Despite the massive fine, it's unlikely Michaels' victims will ever recoup their lost money.
The clients Michaels defrauded invested $65 million with him in bogus securities he advised them to buy.
Helen Dubas, one of Michaels' 484 clients said she and her husband invested $100,000 with the adviser. They lost everything.
No criminal charges have ever been laid against Michaels, a former mutual fund salesperson, over the alleged fraud.
Still, Dubas said she's at least happy for one thing.
"He's not going to be able to do this to anyone else," she said.
The BCSC decision noted that "Michaels' business model was highly predatory in nature" and that he instilled trust in his clients then betrayed that trust.
Of the $65 million his clients invested, at least $40 million is lost. Michaels was paid $5.8 million in fees and commissions.

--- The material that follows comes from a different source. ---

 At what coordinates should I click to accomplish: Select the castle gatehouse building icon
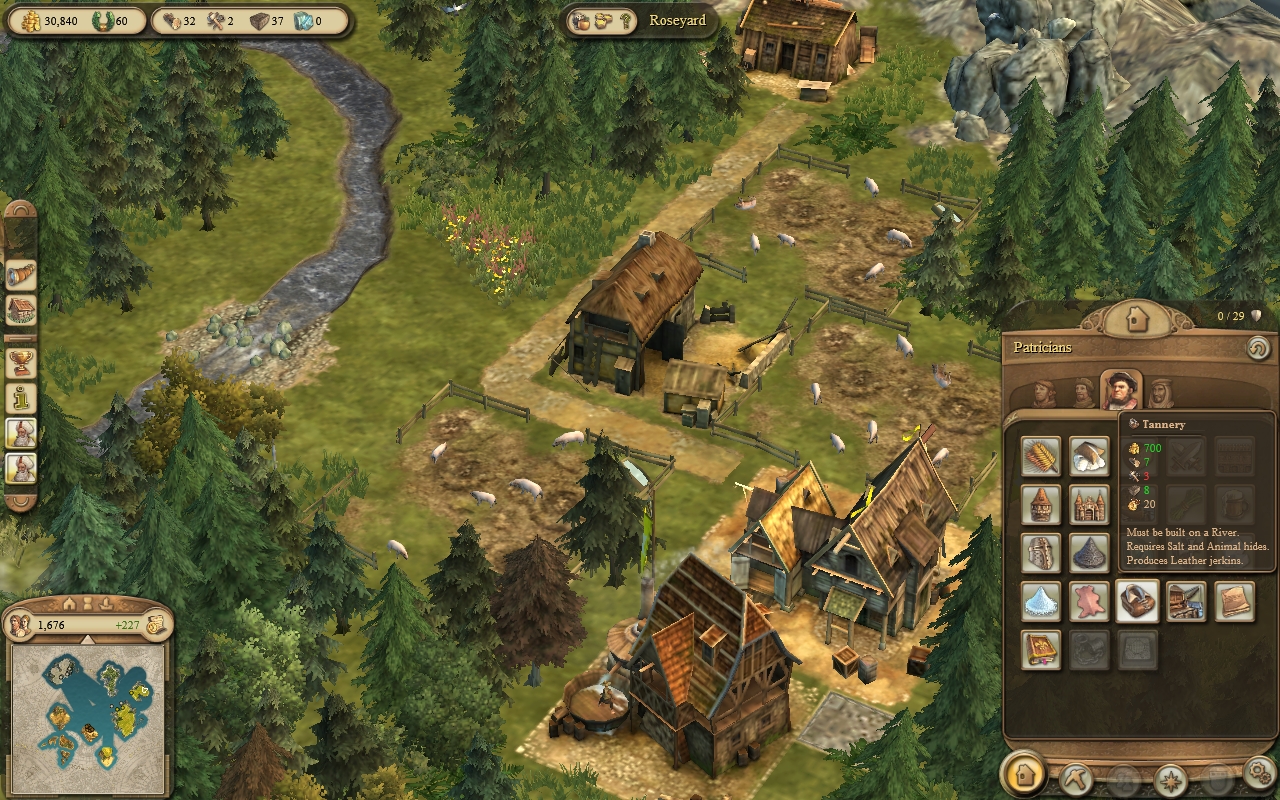(x=1089, y=505)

The BCSC also ordered Michaels be permanently prohibited from trading and banned him from acting as an agent or director in work involving the capital markets.
Paul Bourque, the commission's executive director, said the fine levied against Michaels is the second largest in its history.
The largest fine was for $46 million, handed down four years ago against another fraudulent investment adviser Sung Wan (Sean) Kim.